Hari Ke-4: Menikmati Kesenian Tradisional Benjang Bersama Anak-Anak RW 04 Desa Cipanjalu

Foto
Tejasvinanda (37)
19 July 2026  •  Dilihat 30 kali

Dalam rangka mengenal lebih dekat budaya lokal yang berkembang di masyarakat, mahasiswa KKN Tejasvinanda mendapatkan kesempatan untuk mengikuti kegiatan menyaksikan tradisi Benjang khas Bandung Timur bersama anak-anak RW 4 Desa Cipanjalu. Kegiatan ini dilaksanakan pada hari ke-4 pelaksanaan KKN, yaitu Kamis, 16 Juli 2026 pukul 13.00–15.00 WIB. Kegiatan ini berawal dari ajakan anak-anak RW 4 Desa Cipanjalu yang mengajak mahasiswa KKN kelompok 37 Universitas Al-Ghifari untuk bersama-sama melihat pertunjukan Benjang yang sedang berlangsung di lingkungan sekitar.

Ajakan tersebut menjadi kesempatan bagi mahasiswa KKN Tejasvinanda untuk berinteraksi lebih dekat dengan anak-anak sekaligus mengenal salah satu kesenian tradisional yang masih dilestarikan oleh masyarakat Bandung Timur. Melalui kegiatan sederhana ini, mahasiswa tidak hanya berperan sebagai pelaksana program, tetapi juga turut mengikuti aktivitas masyarakat dan membangun hubungan sosial dengan warga setempat.

Benjang merupakan salah satu kesenian tradisional khas Bandung Timur yang memiliki nilai budaya dan sejarah bagi masyarakat Sunda. Kesenian ini menampilkan perpaduan antara unsur seni bela diri tradisional, musik, gerakan, serta atraksi yang menjadi ciri khas dalam setiap pertunjukannya. Keberadaan Benjang menjadi salah satu bentuk kekayaan budaya lokal yang masih dipertahankan dan diwariskan dari generasi ke generasi.

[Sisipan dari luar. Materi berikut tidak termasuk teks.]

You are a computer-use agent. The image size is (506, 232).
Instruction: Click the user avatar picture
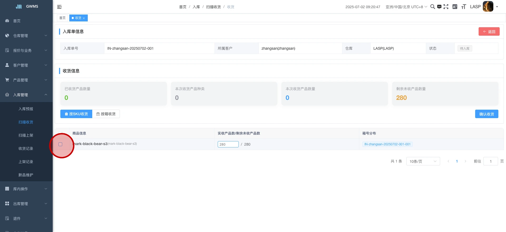click(488, 7)
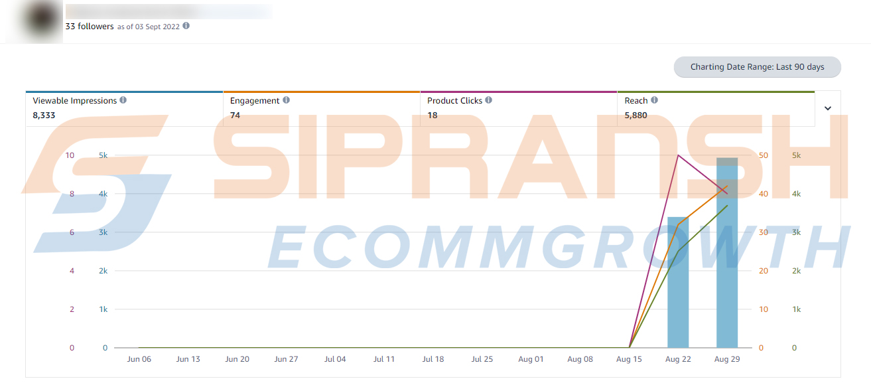
Task: Click the Jun 06 x-axis date label
Action: click(139, 359)
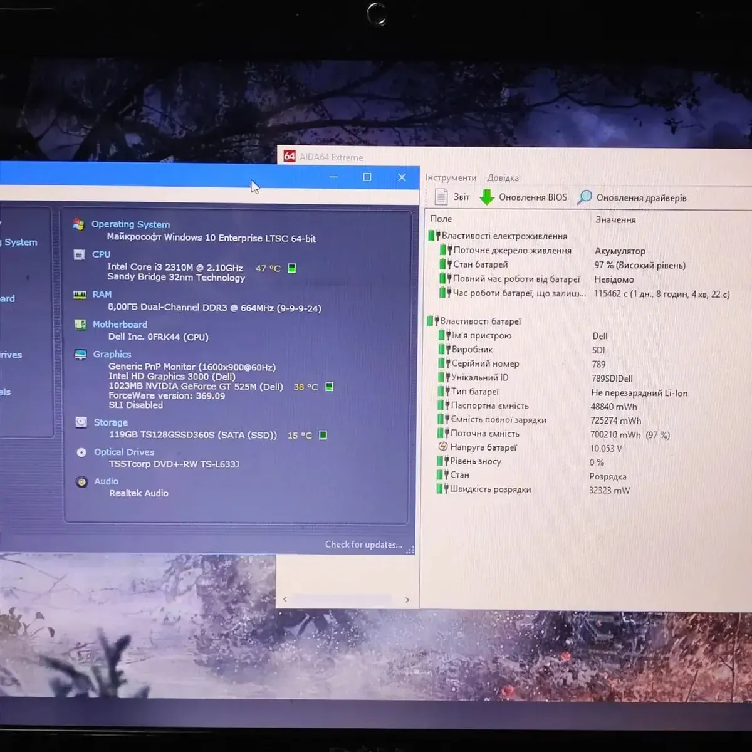The height and width of the screenshot is (752, 752).
Task: Click the Report (Звіт) toolbar icon
Action: pos(442,197)
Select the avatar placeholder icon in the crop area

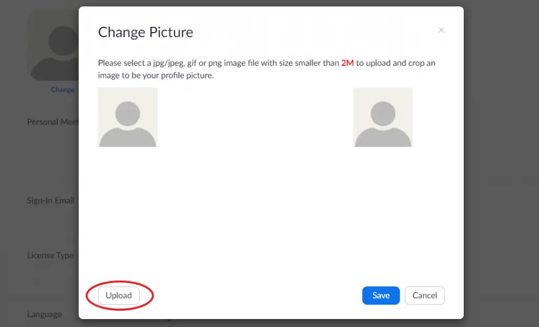coord(127,116)
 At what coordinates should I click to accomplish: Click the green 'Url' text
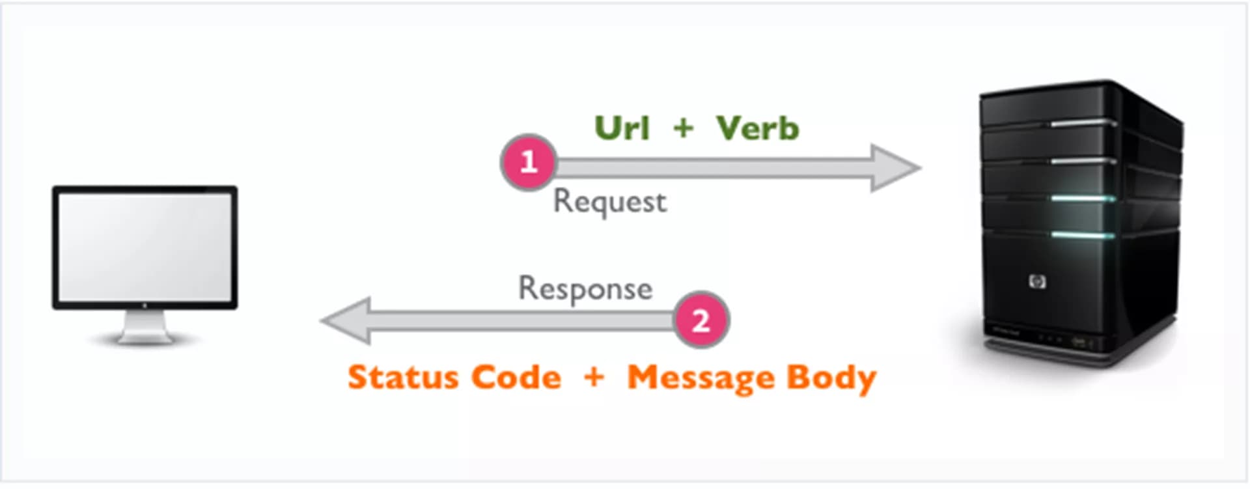(x=622, y=128)
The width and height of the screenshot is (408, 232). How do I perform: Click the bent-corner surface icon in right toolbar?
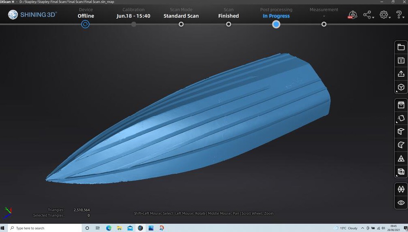[401, 145]
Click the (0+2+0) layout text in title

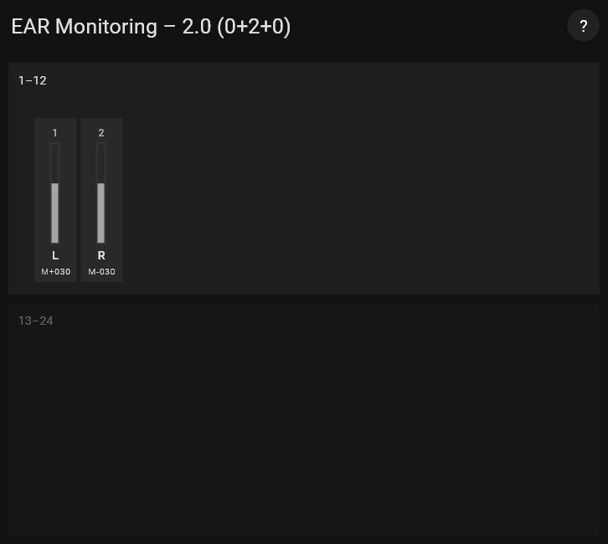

Selama kegiatan berlangsung, anak-anak RW 4 Desa Cipanjalu terlihat sangat antusias mengajak dan menemani mahasiswa KKN Tejasvinanda untuk menyaksikan pertunjukan Benjang. Mereka dengan penuh semangat memperkenalkan kesenian daerah yang menjadi bagian dari budaya di lingkungan mereka. Mahasiswa KKN kelompok 37 Universitas Al-Ghifari bersama anak-anak menikmati berbagai rangkaian pertunjukan, mulai dari iringan musik tradisional, penampilan para pemain, hingga atraksi khas yang ditampilkan.

Kegiatan ini memberikan pengalaman baru bagi mahasiswa KKN Tejasvinanda untuk memahami kehidupan sosial dan budaya masyarakat Desa Cipanjalu secara langsung. Selain itu, interaksi bersama anak-anak juga menjadi sarana untuk mempererat hubungan dan membangun kedekatan selama pelaksanaan KKN. Melalui kegiatan bersama seperti ini, tercipta suasana yang lebih akrab antara mahasiswa dan masyarakat, khususnya anak-anak di lingkungan RW 4 Desa Cipanjalu.

Bagi anak-anak, kegiatan menyaksikan Benjang menjadi pengalaman yang menyenangkan karena mereka dapat berbagi pengetahuan mengenai budaya daerah kepada mahasiswa KKN. Hal ini menunjukkan bahwa anak-anak memiliki rasa bangga terhadap kesenian lokal yang ada di lingkungan mereka. Keterlibatan anak-anak dalam mengenalkan budaya juga menjadi salah satu bentuk sederhana dalam menjaga keberlangsungan warisan budaya daerah.

Secara keseluruhan, kegiatan menyaksikan tradisi Benjang bersama anak-anak RW 4 Desa Cipanjalu berjalan dengan lancar dan memberikan kesan positif bagi mahasiswa KKN maupun peserta yang terlibat. Kegiatan ini tidak hanya menjadi sarana hiburan, tetapi juga menjadi momen pertukaran pengalaman antara mahasiswa dan masyarakat dalam mengenal serta menghargai budaya lokal. Melalui kegiatan ini, diharapkan hubungan baik antara mahasiswa KKN Tejasvinanda dan masyarakat Desa Cipanjalu semakin terjalin serta kesadaran terhadap pentingnya pelestarian budaya daerah dapat terus berkembang.